TO DO: Swap "GUI agent" for "interface agent" everywhere in the material below, and reproduce everything else without any change.

[Stored records]
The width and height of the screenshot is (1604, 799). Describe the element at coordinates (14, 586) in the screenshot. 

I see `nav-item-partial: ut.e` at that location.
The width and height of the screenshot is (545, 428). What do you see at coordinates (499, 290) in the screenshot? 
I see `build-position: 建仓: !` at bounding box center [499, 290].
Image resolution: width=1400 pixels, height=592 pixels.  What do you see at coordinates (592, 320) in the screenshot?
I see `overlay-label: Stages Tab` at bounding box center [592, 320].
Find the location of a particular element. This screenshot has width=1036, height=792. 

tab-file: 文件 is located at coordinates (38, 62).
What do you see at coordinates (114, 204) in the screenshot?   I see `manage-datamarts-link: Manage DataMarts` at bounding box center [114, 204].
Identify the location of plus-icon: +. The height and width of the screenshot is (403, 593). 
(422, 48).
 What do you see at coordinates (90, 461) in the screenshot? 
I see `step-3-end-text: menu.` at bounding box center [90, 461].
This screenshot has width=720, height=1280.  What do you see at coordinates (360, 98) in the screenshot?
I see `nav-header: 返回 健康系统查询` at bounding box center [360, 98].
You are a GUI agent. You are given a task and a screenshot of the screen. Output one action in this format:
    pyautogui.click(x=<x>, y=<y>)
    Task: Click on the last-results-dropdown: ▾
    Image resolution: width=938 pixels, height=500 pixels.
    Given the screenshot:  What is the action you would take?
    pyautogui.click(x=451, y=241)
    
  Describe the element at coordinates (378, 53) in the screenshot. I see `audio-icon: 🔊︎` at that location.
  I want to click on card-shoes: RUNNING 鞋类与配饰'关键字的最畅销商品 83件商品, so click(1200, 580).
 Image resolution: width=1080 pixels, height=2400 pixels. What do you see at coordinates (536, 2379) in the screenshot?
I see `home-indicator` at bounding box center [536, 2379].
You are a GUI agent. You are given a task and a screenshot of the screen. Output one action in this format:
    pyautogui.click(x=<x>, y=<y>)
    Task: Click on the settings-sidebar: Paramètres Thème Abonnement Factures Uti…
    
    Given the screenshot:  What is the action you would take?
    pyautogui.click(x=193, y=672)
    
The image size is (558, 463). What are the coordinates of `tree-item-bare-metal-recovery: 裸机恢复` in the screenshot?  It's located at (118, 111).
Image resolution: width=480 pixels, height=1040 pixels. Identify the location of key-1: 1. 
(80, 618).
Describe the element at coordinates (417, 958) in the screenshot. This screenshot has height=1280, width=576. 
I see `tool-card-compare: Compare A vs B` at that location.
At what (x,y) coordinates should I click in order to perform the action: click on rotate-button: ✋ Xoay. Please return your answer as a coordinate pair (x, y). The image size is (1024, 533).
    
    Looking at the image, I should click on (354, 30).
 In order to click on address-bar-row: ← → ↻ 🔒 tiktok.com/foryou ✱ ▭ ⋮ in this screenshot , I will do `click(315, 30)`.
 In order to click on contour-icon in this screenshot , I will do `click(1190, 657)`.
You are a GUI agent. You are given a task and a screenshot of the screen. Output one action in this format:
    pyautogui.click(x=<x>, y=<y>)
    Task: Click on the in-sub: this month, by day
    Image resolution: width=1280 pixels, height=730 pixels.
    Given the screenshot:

TASK SOLUTION:
The width and height of the screenshot is (1604, 799). Describe the element at coordinates (14, 586) in the screenshot. 

I see `nav-item-partial: ut.e` at that location.
The width and height of the screenshot is (545, 428). What do you see at coordinates (499, 290) in the screenshot? 
I see `build-position: 建仓: !` at bounding box center [499, 290].
Image resolution: width=1400 pixels, height=592 pixels.  What do you see at coordinates (592, 320) in the screenshot?
I see `overlay-label: Stages Tab` at bounding box center [592, 320].
Find the location of a particular element. This screenshot has width=1036, height=792. 

tab-file: 文件 is located at coordinates (38, 62).
What do you see at coordinates (114, 204) in the screenshot?   I see `manage-datamarts-link: Manage DataMarts` at bounding box center [114, 204].
Identify the location of plus-icon: +. The height and width of the screenshot is (403, 593). 
(422, 48).
 What do you see at coordinates (90, 461) in the screenshot? 
I see `step-3-end-text: menu.` at bounding box center [90, 461].
This screenshot has width=720, height=1280.  What do you see at coordinates (360, 98) in the screenshot?
I see `nav-header: 返回 健康系统查询` at bounding box center [360, 98].
You are a interface agent. You are given a task and a screenshot of the screen. Output one action in this format:
    pyautogui.click(x=<x>, y=<y>)
    Task: Click on the last-results-dropdown: ▾
    Image resolution: width=938 pixels, height=500 pixels.
    Given the screenshot:  What is the action you would take?
    pyautogui.click(x=451, y=241)
    
  Describe the element at coordinates (378, 53) in the screenshot. I see `audio-icon: 🔊︎` at that location.
  I want to click on card-shoes: RUNNING 鞋类与配饰'关键字的最畅销商品 83件商品, so click(1200, 580).
 Image resolution: width=1080 pixels, height=2400 pixels. What do you see at coordinates (536, 2379) in the screenshot?
I see `home-indicator` at bounding box center [536, 2379].
You are a interface agent. You are given a task and a screenshot of the screen. Output one action in this format:
    pyautogui.click(x=<x>, y=<y>)
    Task: Click on the settings-sidebar: Paramètres Thème Abonnement Factures Uti…
    
    Given the screenshot:  What is the action you would take?
    pyautogui.click(x=193, y=672)
    
The image size is (558, 463). What are the coordinates of `tree-item-bare-metal-recovery: 裸机恢复` in the screenshot?  It's located at (118, 111).
Image resolution: width=480 pixels, height=1040 pixels. Identify the location of key-1: 1. 
(80, 618).
Describe the element at coordinates (417, 958) in the screenshot. This screenshot has height=1280, width=576. 
I see `tool-card-compare: Compare A vs B` at that location.
At what (x,y) coordinates should I click in order to perform the action: click on rotate-button: ✋ Xoay. Please return your answer as a coordinate pair (x, y). The image size is (1024, 533).
    
    Looking at the image, I should click on (354, 30).
 In order to click on address-bar-row: ← → ↻ 🔒 tiktok.com/foryou ✱ ▭ ⋮ in this screenshot , I will do `click(315, 30)`.
 In order to click on contour-icon in this screenshot , I will do `click(1190, 657)`.
You are a interface agent. You are given a task and a screenshot of the screen. Output one action in this format:
    pyautogui.click(x=<x>, y=<y>)
    Task: Click on the in-sub: this month, by day
    Image resolution: width=1280 pixels, height=730 pixels.
    Given the screenshot:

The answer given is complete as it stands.